● Input records

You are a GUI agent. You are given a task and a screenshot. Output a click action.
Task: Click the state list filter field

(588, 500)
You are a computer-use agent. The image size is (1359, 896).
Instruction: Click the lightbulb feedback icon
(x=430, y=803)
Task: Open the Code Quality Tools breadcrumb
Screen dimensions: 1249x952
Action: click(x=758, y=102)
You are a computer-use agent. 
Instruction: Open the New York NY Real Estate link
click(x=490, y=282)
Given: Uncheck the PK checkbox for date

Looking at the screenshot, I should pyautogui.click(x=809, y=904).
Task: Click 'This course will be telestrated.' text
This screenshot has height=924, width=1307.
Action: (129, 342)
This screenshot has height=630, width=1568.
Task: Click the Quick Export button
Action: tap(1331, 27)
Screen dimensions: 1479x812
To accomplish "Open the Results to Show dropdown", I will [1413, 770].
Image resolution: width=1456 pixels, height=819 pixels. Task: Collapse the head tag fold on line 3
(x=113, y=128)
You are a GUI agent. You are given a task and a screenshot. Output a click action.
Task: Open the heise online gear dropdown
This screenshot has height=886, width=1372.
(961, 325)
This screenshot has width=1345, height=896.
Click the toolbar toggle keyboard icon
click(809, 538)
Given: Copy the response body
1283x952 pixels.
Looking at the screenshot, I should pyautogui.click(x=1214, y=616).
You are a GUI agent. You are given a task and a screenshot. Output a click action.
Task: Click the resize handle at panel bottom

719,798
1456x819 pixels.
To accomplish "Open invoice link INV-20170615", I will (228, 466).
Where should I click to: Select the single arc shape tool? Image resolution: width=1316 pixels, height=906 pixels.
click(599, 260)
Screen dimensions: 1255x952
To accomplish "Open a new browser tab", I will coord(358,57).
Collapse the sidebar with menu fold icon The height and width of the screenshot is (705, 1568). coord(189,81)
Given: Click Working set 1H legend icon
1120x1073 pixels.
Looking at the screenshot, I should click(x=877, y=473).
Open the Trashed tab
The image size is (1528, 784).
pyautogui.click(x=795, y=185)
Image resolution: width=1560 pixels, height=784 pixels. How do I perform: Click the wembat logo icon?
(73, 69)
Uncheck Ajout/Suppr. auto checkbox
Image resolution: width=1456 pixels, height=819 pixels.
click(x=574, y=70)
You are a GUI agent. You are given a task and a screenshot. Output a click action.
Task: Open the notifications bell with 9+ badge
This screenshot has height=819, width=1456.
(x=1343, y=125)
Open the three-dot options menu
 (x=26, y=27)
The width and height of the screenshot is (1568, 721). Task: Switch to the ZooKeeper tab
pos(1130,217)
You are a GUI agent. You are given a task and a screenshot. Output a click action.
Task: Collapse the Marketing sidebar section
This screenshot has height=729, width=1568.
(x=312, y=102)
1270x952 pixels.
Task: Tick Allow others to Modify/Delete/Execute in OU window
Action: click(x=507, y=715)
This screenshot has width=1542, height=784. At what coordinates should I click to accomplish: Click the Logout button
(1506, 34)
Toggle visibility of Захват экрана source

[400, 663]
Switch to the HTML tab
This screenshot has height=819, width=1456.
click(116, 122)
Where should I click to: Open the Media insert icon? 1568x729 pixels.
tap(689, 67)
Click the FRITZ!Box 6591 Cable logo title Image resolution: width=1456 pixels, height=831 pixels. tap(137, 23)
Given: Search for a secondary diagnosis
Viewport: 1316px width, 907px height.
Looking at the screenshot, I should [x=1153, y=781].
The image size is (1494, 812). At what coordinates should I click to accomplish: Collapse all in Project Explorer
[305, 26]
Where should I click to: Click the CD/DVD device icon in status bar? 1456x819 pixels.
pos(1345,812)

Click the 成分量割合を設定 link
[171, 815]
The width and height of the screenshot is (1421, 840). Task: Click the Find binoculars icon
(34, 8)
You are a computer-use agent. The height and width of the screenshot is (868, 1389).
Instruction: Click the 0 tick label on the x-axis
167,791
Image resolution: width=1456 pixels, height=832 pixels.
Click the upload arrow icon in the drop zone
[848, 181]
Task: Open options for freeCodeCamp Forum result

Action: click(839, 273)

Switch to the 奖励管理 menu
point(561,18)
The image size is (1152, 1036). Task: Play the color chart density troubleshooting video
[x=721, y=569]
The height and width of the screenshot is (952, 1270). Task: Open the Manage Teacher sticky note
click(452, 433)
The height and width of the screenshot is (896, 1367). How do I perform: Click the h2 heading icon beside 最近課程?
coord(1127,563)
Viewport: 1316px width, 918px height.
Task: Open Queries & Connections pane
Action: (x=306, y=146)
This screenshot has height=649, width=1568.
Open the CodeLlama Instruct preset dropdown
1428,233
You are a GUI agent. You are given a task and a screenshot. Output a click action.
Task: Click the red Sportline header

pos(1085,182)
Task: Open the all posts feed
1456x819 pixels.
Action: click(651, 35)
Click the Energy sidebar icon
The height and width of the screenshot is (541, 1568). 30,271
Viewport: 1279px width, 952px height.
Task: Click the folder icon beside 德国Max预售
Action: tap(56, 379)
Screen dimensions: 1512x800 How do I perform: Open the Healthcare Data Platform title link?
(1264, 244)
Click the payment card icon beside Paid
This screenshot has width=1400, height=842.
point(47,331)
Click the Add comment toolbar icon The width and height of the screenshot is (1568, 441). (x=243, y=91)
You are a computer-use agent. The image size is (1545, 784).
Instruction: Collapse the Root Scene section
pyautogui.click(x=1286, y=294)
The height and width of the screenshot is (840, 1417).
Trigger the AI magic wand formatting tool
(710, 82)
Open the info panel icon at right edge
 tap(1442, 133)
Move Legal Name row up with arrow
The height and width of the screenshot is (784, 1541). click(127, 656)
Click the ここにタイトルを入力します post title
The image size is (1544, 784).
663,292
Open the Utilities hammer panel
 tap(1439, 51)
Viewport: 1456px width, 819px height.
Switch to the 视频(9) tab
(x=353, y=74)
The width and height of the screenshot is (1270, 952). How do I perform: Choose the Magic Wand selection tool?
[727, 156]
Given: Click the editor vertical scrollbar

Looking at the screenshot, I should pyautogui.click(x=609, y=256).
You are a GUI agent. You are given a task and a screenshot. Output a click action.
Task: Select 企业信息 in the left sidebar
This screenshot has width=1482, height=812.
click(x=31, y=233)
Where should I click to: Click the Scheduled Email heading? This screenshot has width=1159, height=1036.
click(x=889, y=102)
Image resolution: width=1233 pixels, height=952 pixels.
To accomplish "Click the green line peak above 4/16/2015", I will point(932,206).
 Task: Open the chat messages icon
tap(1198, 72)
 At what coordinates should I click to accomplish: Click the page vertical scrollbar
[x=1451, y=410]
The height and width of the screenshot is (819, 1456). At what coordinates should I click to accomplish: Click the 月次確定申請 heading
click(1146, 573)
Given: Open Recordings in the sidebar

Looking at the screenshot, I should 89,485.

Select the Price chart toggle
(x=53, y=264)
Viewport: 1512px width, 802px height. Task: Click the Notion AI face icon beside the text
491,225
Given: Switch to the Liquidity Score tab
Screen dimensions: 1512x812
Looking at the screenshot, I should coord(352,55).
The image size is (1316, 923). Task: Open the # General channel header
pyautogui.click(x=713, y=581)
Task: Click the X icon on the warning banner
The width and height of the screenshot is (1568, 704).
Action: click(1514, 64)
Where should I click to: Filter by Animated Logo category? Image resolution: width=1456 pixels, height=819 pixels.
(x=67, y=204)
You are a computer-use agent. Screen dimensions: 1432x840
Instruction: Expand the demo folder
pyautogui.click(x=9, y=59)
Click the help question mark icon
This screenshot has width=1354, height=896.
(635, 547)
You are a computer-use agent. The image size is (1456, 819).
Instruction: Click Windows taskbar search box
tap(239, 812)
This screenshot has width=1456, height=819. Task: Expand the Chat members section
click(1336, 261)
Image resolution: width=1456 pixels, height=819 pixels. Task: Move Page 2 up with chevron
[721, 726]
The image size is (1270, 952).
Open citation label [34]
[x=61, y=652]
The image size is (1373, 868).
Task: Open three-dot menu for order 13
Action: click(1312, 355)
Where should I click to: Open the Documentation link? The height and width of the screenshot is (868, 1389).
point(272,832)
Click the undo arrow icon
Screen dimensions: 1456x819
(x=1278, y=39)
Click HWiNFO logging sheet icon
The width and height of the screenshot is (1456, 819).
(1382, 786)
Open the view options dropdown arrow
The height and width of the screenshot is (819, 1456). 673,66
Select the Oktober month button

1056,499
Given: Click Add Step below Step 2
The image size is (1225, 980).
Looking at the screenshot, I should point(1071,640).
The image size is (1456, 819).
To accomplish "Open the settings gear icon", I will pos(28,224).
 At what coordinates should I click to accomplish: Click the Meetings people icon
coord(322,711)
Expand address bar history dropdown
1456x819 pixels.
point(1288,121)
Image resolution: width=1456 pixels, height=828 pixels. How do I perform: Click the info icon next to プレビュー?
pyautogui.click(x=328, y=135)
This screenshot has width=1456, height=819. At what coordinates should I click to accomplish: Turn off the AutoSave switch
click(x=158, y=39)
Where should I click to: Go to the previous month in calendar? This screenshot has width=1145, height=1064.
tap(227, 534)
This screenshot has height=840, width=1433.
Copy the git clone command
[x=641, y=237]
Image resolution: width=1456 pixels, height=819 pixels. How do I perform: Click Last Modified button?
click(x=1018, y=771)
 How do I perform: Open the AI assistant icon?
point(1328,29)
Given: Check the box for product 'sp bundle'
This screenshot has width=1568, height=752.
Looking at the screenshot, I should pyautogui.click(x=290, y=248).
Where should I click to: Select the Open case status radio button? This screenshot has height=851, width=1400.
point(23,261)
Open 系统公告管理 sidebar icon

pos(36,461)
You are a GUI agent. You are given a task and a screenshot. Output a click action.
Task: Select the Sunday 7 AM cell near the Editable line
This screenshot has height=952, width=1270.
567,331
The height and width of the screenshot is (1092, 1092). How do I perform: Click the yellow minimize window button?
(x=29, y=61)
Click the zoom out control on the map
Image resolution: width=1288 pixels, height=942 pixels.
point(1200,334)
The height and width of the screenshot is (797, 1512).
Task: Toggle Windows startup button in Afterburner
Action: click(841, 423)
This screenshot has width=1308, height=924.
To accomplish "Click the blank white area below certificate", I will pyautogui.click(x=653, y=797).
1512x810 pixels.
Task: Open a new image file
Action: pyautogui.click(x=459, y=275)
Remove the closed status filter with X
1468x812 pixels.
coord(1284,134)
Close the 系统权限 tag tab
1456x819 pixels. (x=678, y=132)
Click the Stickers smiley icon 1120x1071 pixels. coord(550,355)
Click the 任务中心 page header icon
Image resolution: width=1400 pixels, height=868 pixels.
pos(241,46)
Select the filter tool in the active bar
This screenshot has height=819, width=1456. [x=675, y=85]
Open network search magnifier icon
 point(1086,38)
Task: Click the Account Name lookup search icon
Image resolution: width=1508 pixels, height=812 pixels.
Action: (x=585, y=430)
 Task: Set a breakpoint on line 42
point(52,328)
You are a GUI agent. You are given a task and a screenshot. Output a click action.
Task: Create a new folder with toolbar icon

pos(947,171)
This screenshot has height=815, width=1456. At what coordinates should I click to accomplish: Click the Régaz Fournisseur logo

● Work to be completed
From the records above, copy out the line with "This screenshot has height=649, width=1568.", the line with "Click the Add", and every line between them, word for word.

● Written solution
This screenshot has height=649, width=1568.
Open the CodeLlama Instruct preset dropdown
1428,233
You are a GUI agent. You are given a task and a screenshot. Output a click action.
Task: Click the red Sportline header

pos(1085,182)
Task: Open the all posts feed
1456x819 pixels.
Action: click(651, 35)
Click the Energy sidebar icon
The height and width of the screenshot is (541, 1568). 30,271
Viewport: 1279px width, 952px height.
Task: Click the folder icon beside 德国Max预售
Action: tap(56, 379)
Screen dimensions: 1512x800 How do I perform: Open the Healthcare Data Platform title link?
(1264, 244)
Click the payment card icon beside Paid
This screenshot has width=1400, height=842.
point(47,331)
Click the Add comment toolbar icon The width and height of the screenshot is (1568, 441). (x=243, y=91)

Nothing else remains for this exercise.